Cuando nos afanamos en alcanzar nuestras metas de espaldas al entramado que nos relaciona con nuestros semejantes, corremos el riesgo de hacer un esfuerzo vano, hasta comprobar que hemos estado persiguiendo una escurridiza quimera.
La felicidad a la que todos aspiramos no debe buscarse en paraísos lejanos, ni es alcanzada tan sólo por quienes protagonizan hazañas memorables. Consiste en vivir en armonía con el propio yo, en tener conciencia de la propia dignidad, en el reconocimiento de la identidad espiritual que nos es propia y de la presencia de esa misma dignidad en las personas con quienes nos relacionamos y las que no también.
Quienes miran a las personas como simples unidades de una sociedad deshumanizada, frustran cualquier posibilidad de mantener relaciones creativas que ayuden a los otros a ser mejores personas y más felices.
Cuando empobrecemos nuestro contacto con los demás hasta no ver más que sus limitaciones, en realidad, reforzamos, en la mente de esas personas sus propios miedos que les impiden superarse. Por el contrario, en la medida en que somos capaces de tratarlos como seres con vocación de transcendencia más allá de sus apariencias, entonces les estamos ayudando a descubrir su vida interior más auténtica y plena.

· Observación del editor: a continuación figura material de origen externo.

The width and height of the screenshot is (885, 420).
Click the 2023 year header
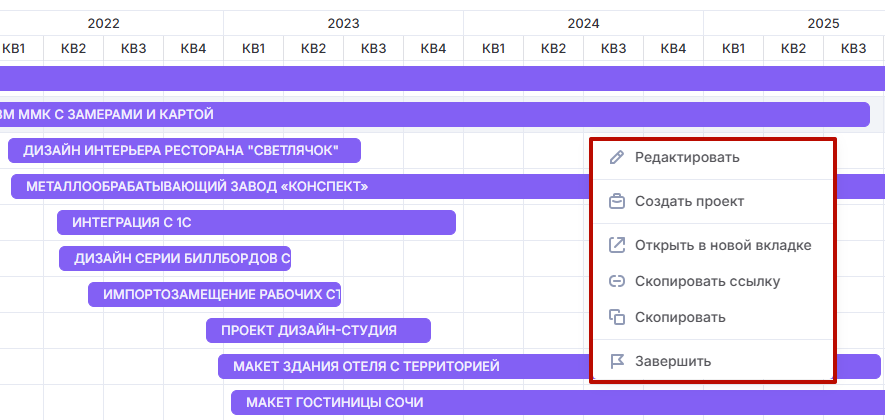pyautogui.click(x=343, y=23)
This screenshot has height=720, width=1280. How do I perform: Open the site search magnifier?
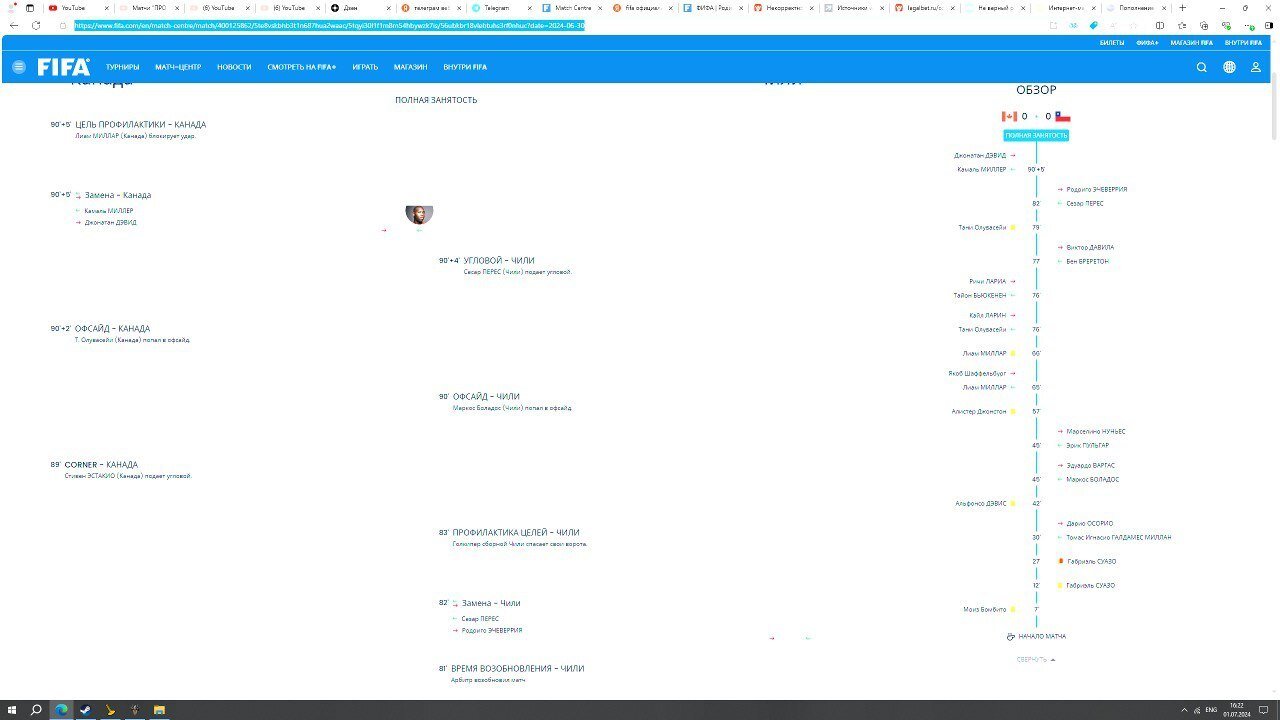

No es posible alcanzar la felicidad al margen de una mirada comprensiva hacia quienes son nuestros semejantes. Una mirada limpia y clara que alcance la realidad profunda que atesora todo ser humano. No creo sea otro el tipo de armonía a mantener con los demás que pueda garantizar nuestro propio bienestar espiritual.
Siguiendo a Francisco de Asís, debemos entender que, si mantenemos los ojos del alma abiertos, extraeremos portentosas enseñanzas, como sostuvo Sri Lanka, de los árboles, del viento, del arroyo, de la flor modesta en la que nadie repara y hasta de las mismas piedras que encontramos por el camino. Porque el hombre que vive atento podrá encontrar sosiego para su espíritu en la hoja que cae, en el canto de la corriente de un riachuelo o en el susurrante soplo del viento que apaga la luz de una modesta candela.